In the United States Republicanism was established as a representative form of government whereby citizens elect leaders from among themselves for a predefined term. Unlike European models of aristocracy with a permanent ruling class, a Republican form of government is a structure that ensures and protects the principles of democracy by creatinga constitution that guarantees basic civil rights that cannot be overridden by majority rule.

Chief among these principles are the concepts that natural law defines the inalienable rights of all human beings; the consent of the governed is required in all matters of self-determination; individualism is the foundation of freedom but the family is the foundation of society; and a benevolent government exists to provide for its citizens protections that cannot be provided individually .

At this point, there is little, if any, philosophical difference between conservative and liberal values as a foundation for government. The core  political differences are practical not theoretical.  Like a troubled marriage, it’s always about finances–who’s spending whose money.

Contemporary Conservatives line up behind corporations as the root of national economic strength, and embrace policies that fortify their income by the creation of a favored status and through favorable taxation policy and corporate welfare in the belief that it benefits corporate investors while trickling down to working-class wage-earners as salaries that translate to consumer spending and greater GDP.  It’s their idea of an economic perpetual motion machine, but really it’s a financial boomerang. Policies that support this approach to governance are myopic and the policy makers are self-aggrandizing, by favoring the very corporations they profit from, and who in turn finance their campaigns.  That’s the perpetual motion machine, the one that concentrates economic and political power in the hands of corporations.

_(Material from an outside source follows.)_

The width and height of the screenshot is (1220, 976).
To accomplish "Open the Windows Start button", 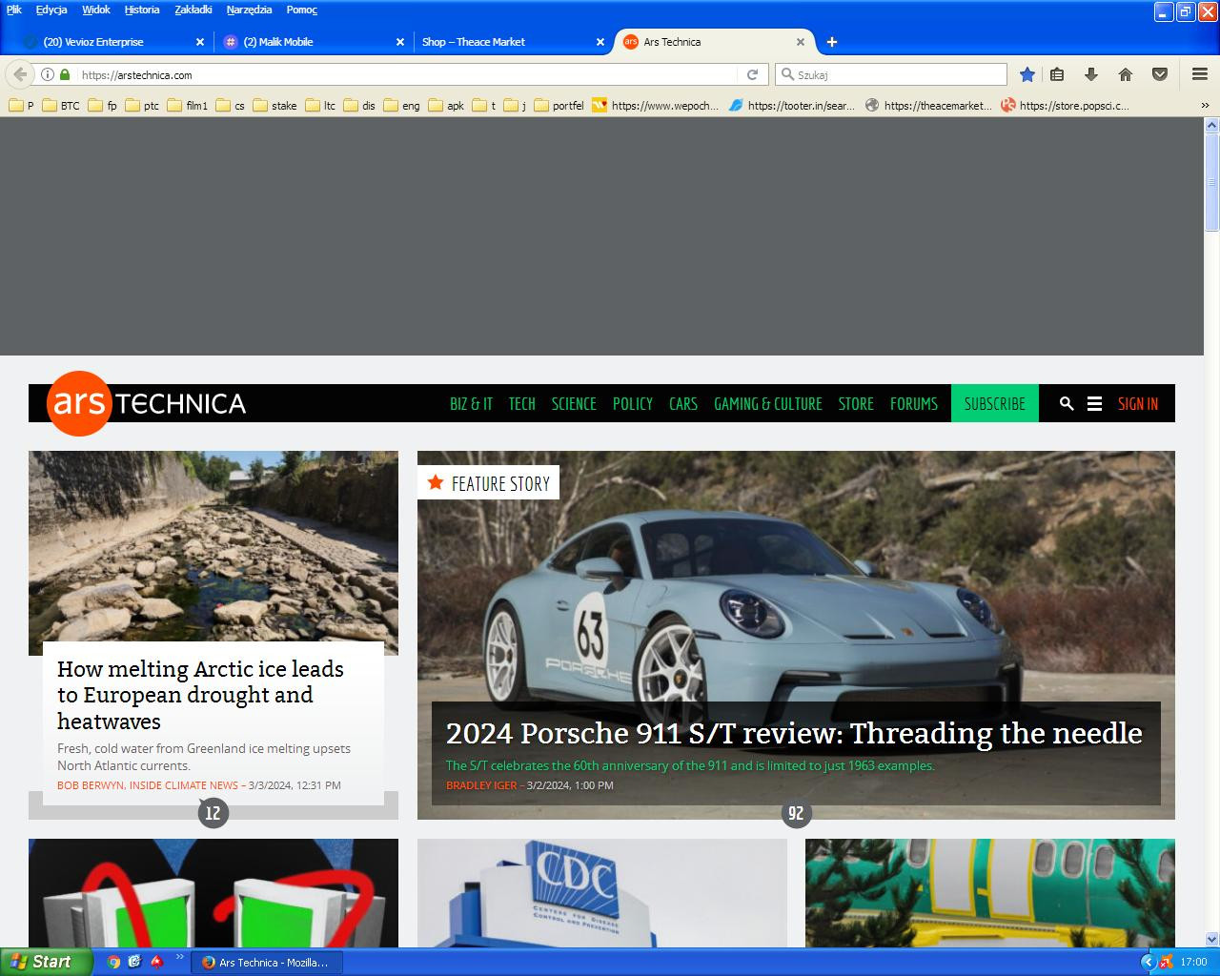I will [46, 962].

When corporate profits soar while wages are stagnant, the dollar buys less and less. It’s a simple formula for inflation.  In this election year, conservative media sources have labeled it “Joe Biden’s inflation.”  In the U.S. the inflation rate is currently 8%, so why is it 10% in the U.K. and throughout most of Europe and 7% in Canada?  Clearly inflation is a global problem affecting all countries and every form of government equally.  This is not Joe Biden’s doing.

While Biden has taken measures to combat inflation, Republicans sit on the sidelines waiting for their turn to rule pending the predicted outcome of the 2022 midterms.  They have yet to propose a solution but have stated their intent is to create legislation that diminishes social security, Medicare and Medicaid programs, cutting benefits, thus guilt tripping retired seniors while diverting blame from themselves.  Where’s the trickle-down in that?